The topical anti-inflammatory activity was evaluated as inhibition of the croton oil-induced ear edema in mice (Tubaro et al., 1985). The animal experiments complied with the Italian D.L. n. 116 of 27 January 1992 and associated guidelines in the European Communities Council Directive of 24 November 1986 (86/609 ECC). Male CD-1 mice (28–32 g; Harlan-Italy, Udine, Italy) were anaesthetised with ketamine hydrochloride (145 mg/kg, intraperitoneally). Cutaneous inflammation was induced on the inner surface of the right ear (surface: about 1 cm2) of anaesthetised mice by application of 80 µg of croton oil dissolved in an appropriate vehicle, as reported below. Control animals received only the irritant solution, while the other animals received both the irritant and the substances under testing, dissolved in the same vehicle used for the relevant controls. The vehicles used were acetone or, for the aqueous extract and its controls, 42% aqueous ethanol (v/v).
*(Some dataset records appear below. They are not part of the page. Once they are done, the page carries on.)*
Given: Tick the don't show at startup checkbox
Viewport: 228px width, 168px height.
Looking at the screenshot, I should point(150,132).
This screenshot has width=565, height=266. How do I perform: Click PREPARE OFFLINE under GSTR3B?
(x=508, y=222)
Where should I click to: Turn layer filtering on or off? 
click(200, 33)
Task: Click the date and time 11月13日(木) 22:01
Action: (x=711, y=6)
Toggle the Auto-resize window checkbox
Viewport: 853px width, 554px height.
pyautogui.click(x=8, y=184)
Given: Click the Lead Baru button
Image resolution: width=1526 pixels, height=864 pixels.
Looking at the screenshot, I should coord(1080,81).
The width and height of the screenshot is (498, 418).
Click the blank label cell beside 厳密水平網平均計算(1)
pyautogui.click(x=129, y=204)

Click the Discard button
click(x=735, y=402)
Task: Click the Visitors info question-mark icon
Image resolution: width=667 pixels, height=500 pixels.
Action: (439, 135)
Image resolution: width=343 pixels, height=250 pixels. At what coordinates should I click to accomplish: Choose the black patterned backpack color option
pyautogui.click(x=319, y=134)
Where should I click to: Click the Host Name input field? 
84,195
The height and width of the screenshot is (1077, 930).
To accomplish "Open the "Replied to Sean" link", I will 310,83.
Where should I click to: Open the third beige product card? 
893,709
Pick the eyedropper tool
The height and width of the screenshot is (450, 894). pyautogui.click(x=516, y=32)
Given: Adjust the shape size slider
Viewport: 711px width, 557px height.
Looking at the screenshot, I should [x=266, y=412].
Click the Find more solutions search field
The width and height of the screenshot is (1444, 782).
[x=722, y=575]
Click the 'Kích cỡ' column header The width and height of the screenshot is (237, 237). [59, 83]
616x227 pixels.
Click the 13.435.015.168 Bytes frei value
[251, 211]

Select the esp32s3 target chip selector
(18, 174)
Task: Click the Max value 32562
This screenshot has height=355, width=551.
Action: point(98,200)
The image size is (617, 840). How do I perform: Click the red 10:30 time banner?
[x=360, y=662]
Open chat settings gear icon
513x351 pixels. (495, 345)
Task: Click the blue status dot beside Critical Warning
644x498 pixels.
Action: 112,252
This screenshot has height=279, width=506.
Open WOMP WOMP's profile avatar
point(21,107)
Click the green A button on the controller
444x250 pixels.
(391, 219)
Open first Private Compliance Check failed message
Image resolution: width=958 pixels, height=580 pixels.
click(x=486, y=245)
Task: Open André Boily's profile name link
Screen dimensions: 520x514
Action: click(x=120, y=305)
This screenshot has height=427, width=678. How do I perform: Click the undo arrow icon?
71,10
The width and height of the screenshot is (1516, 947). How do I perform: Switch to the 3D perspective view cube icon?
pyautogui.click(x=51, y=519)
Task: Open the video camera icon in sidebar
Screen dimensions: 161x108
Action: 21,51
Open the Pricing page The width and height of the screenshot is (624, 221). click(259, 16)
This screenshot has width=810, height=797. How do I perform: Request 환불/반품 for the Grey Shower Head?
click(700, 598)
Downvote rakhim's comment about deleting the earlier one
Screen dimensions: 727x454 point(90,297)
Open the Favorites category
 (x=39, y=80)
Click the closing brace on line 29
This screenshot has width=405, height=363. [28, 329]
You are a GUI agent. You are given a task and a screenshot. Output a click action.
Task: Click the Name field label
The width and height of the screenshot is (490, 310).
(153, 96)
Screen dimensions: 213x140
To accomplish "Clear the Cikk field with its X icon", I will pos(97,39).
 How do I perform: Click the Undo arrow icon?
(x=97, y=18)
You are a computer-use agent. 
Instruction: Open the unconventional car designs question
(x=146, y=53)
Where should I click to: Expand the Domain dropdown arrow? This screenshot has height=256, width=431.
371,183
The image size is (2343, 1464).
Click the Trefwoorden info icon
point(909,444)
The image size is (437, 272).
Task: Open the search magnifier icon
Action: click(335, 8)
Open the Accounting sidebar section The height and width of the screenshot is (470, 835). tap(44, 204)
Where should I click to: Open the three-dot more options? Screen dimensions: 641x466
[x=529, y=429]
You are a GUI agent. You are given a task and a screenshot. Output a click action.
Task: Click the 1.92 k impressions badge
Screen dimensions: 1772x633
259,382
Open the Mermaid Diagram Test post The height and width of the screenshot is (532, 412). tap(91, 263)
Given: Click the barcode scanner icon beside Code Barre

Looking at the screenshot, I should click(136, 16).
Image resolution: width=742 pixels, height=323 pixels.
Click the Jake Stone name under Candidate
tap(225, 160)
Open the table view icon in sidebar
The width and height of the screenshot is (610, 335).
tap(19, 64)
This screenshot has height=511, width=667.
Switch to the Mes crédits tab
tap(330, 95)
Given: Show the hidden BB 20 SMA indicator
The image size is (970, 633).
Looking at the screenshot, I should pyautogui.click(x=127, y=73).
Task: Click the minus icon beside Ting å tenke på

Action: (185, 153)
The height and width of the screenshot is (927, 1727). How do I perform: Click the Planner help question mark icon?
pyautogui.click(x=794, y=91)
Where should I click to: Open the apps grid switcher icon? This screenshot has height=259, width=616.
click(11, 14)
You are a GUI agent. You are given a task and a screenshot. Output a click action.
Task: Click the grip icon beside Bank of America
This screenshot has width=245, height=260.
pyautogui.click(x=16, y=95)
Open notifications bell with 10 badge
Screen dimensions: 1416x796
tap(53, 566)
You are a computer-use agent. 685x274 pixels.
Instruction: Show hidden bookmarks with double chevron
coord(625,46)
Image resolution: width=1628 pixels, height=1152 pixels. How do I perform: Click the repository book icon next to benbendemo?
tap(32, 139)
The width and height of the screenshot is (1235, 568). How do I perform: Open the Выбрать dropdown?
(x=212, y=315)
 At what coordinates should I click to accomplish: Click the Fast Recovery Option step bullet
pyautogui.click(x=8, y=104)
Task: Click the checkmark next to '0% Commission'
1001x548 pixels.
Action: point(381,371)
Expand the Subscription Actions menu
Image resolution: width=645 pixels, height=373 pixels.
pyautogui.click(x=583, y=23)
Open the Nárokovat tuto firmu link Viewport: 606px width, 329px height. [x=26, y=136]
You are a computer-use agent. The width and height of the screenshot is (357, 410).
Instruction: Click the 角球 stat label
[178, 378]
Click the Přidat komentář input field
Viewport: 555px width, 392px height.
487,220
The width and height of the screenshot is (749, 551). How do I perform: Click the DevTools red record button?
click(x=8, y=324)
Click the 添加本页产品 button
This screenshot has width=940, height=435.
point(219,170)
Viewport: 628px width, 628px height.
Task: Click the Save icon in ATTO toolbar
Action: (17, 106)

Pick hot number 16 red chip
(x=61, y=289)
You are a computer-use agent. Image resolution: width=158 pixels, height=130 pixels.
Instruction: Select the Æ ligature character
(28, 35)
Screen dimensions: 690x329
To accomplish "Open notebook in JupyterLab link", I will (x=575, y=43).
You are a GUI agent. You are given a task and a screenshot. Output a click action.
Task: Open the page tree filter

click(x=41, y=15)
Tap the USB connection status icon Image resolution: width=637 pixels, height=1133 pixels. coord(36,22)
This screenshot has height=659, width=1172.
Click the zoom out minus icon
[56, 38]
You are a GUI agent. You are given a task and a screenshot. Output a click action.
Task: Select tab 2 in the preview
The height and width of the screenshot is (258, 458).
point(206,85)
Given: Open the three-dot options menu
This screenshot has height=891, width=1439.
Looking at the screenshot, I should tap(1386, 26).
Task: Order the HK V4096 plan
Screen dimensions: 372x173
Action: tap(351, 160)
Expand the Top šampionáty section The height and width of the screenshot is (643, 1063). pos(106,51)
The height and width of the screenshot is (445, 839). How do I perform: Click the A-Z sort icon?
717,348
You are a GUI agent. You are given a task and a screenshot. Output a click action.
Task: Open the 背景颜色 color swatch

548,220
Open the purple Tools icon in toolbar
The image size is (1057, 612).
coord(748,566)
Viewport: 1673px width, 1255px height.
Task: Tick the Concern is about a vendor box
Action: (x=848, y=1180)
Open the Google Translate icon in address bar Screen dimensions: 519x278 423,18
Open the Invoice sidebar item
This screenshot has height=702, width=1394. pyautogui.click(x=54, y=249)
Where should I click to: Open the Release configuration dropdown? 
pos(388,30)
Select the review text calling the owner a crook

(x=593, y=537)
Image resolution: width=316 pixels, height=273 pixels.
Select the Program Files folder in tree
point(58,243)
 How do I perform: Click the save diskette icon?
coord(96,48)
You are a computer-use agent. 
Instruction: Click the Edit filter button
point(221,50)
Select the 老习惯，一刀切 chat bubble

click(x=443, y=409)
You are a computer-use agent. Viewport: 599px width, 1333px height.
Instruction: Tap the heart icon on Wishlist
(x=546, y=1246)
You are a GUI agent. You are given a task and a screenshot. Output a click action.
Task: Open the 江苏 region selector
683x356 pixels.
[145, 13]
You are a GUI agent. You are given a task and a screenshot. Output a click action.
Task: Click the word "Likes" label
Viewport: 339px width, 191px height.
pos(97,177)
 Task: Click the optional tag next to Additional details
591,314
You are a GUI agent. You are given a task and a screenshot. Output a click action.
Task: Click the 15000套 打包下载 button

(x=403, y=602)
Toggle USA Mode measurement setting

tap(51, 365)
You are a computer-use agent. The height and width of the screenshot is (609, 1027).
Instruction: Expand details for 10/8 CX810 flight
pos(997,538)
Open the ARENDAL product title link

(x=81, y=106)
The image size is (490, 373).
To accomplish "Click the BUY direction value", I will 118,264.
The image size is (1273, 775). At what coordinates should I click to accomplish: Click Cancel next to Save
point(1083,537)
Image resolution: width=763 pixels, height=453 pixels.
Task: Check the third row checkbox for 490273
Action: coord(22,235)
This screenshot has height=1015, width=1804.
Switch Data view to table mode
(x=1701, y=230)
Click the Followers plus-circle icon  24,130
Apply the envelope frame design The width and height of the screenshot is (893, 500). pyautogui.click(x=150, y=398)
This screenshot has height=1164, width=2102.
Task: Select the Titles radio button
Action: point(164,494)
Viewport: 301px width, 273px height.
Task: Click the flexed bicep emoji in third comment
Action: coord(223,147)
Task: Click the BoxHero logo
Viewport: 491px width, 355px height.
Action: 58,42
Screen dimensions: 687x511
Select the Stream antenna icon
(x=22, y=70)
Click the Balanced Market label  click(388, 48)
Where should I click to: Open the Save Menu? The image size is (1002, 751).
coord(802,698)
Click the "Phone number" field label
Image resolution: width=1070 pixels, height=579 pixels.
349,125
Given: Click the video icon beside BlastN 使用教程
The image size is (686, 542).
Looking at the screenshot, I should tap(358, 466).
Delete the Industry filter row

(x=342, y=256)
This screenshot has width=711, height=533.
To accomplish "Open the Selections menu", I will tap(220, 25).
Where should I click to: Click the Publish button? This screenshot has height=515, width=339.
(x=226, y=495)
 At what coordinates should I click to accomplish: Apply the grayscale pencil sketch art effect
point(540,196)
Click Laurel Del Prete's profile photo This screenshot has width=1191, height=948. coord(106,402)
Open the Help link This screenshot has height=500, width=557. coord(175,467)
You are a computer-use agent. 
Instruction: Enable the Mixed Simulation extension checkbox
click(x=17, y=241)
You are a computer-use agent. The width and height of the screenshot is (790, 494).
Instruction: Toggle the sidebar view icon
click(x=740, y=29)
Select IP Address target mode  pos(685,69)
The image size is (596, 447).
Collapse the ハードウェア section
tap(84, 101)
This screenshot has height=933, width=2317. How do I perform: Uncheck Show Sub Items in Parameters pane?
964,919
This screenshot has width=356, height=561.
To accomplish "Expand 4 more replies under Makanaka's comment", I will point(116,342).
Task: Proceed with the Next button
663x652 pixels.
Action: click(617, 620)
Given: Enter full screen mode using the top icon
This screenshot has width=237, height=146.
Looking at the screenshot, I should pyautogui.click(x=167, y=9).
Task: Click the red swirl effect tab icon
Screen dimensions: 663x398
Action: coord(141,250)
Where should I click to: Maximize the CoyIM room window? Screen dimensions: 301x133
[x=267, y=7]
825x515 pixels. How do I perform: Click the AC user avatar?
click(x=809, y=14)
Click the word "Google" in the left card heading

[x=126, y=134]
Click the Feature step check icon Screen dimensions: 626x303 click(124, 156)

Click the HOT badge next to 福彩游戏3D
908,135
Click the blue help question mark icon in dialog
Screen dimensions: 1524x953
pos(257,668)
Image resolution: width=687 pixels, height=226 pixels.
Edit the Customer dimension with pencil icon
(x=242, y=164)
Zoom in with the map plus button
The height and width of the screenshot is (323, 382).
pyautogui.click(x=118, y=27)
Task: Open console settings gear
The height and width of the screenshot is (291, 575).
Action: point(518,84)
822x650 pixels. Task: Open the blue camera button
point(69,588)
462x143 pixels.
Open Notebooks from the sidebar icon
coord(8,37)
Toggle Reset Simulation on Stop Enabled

At the maximum of the edematous response, six hours later, mice were sacrificed and a plug (6 mm ∅) was removed from both the treated (right) and the untreated (left) ears. The edematous response was measured as the weight difference between the two plugs. The anti-inflammatory activity was expressed as percentage of the edema reduction in treated mice compared to the relevant control mice. The non steroidal anti-inflammatory drug (NSAID) indomethacin was used as reference compound. Statistical analysis

Pharmacological data were analysed by the Student’s ttest, and a probability level lower than 0.05 was considered as statistically significant. ID50 values (dose giving 50% edema inhibition) were calculated by graphic interpolation of the dose-effect curves.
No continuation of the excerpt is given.